This is a protocol for a Cochrane Review (Intervention). The objectives are as follows:

To evaluate the efficacy and adverse events (both minor and serious) associated with the use of haloperidol for the treatment of nausea and vomiting in palliative care patients. Possible adverse events include sedation, movement disturbance and arrhythmias. Neuroleptic malignant syndrome is a more serious but less common adverse event. This has numerous features including fever, altered consciousness and muscle rigidity and can be fatal (Susman 2001).

Background

Nausea and vomiting are common symptoms of patients with terminal, incurable illnesses and can be distressing. Between 40 to 70 % of patients with advanced cancer (Twycross 1998) are troubled by these symptoms and they are also common in other terminal conditions, for example long‐standing lung diseases and heart failure (Edmonds 2001; Klinkenberg 2004). Antiemetic drugs can help control symptoms while actions are taken to try and treat the underlying cause. There are many such causes in patients with terminal illness including the underlying illness (for example the cancer they are suffering from); biochemical disturbance (for example kidney failure or electrolyte disturbance) or drugs (for example morphine). Doctors try to choose the best first choice antiemetic based on what is thought to be this underlying cause (Bentley 2001). While this is a common approach there is little evidence for many of the drugs used for these symptoms in this patient group (for example cyclizine, haloperidol or levomepromazine) (Glare 2004). Haloperidol is commonly used in this setting to treat nausea and vomiting (Critchley 2001). Haloperidol is in the butyrophenone class of drugs and acts as an antagonist on dopamine receptors at the chemoreceptor trigger zone in the brain (Mannix 2004). Haloperidol is used alone or in combination with other antiemetics (for example, cyclizine) orally, subcutaneously or intramuscularly. It is only licensed as an antiemetic by the intramuscular route.

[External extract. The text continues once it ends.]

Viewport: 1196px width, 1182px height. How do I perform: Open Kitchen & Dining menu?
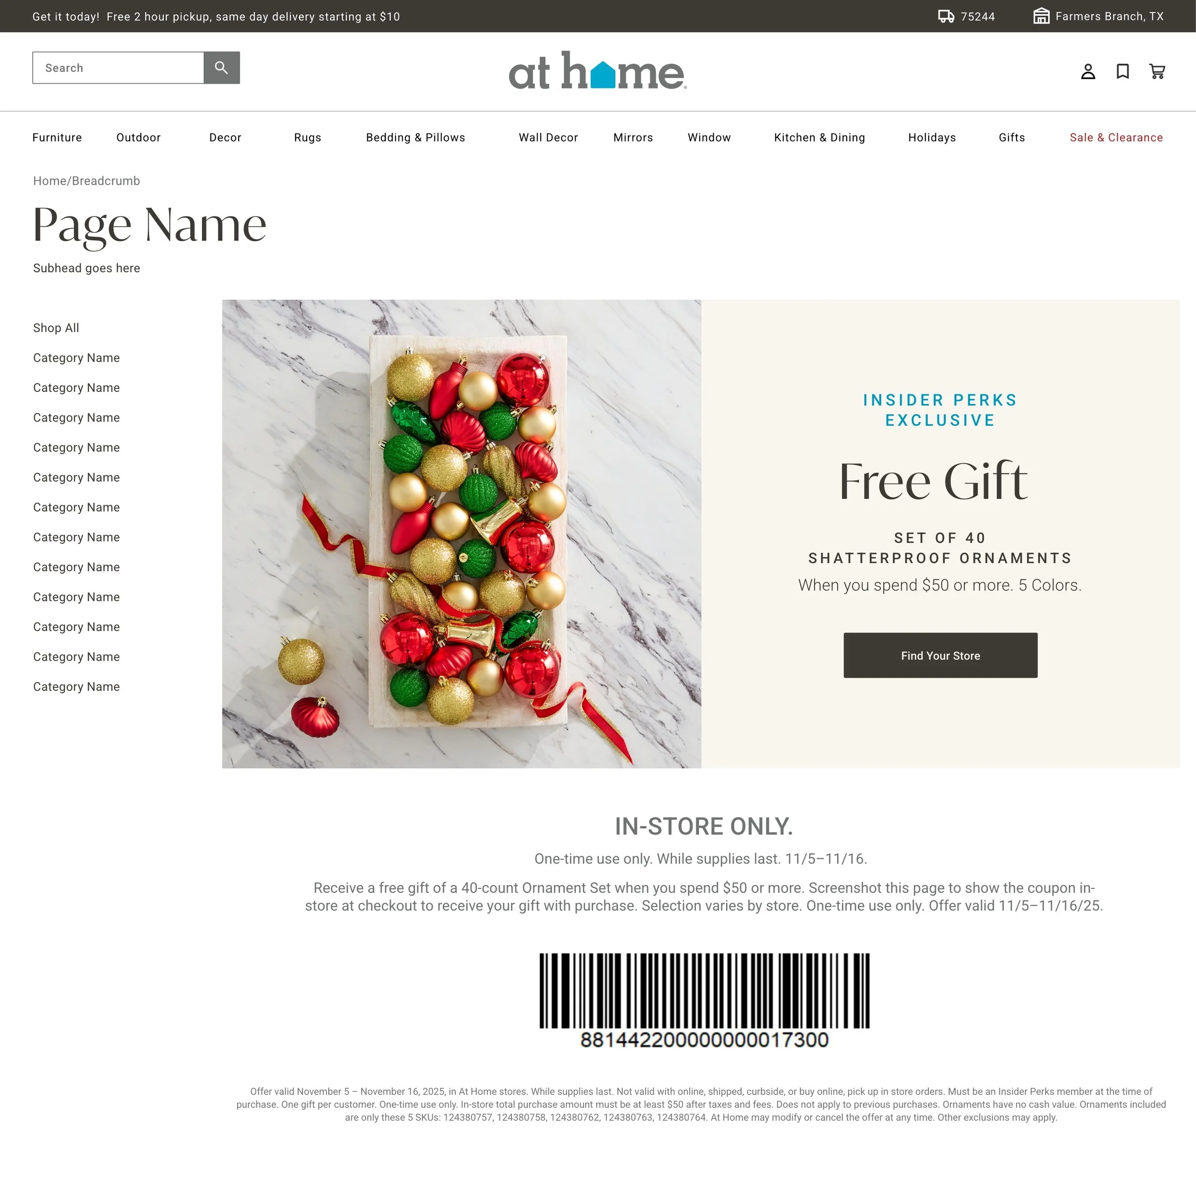point(819,137)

All patients with terminal illness should have access to palliative care, independent of their diagnosis and we wanted to reflect this in our review. Defining this population has been identified as a problem in previous reviews. We used the same definition as Hirst 2001 to give some consistency with other Cochrane reviews: 'adult patients in any setting, receiving palliative care or suffering an incurable progressive medical condition'.

Objectives

To evaluate the efficacy and adverse events (both minor and serious) associated with the use of haloperidol for the treatment of nausea and vomiting in palliative care patients. Possible adverse events include sedation, movement disturbance and arrhythmias. Neuroleptic malignant syndrome is a more serious but less common adverse event. This has numerous features including fever, altered consciousness and muscle rigidity and can be fatal (Susman 2001).

Methods

Criteria for considering studies for this review

Types of studies

Randomised controlled trials (RCTs) of haloperidol for the treatment of nausea or vomiting, or both, in any setting.

Types of participants

Inclusion Criteria
Adults receiving palliative care or suffering from an incurable progressive medical condition. Adults suffering from nausea or vomiting, or both.

Exclusion Criteria
Nausea or vomiting, or both, thought to be secondary to pregnancy or surgery.

Types of interventions

We will include studies where haloperidol was used as an antiemetic (alone or in addition to other agents) including any dose of haloperidol, via any route, over any duration of follow up.

Acceptable comparators:

  • placebo,

  • other drug,

  • non‐pharmacological intervention.

Types of outcome measures

Primary
1) Patient reported nausea severity,
2) Patient reported vomiting severity.
As there is little agreement about how to measure these symptoms any measure will be accepted.

Secondary
1) Quality of life measurement,
2) Acceptability of treatment,
3) Need for rescue antiemetic medication,
4) Adverse events,
5) Withdrawal from study because of side‐effects.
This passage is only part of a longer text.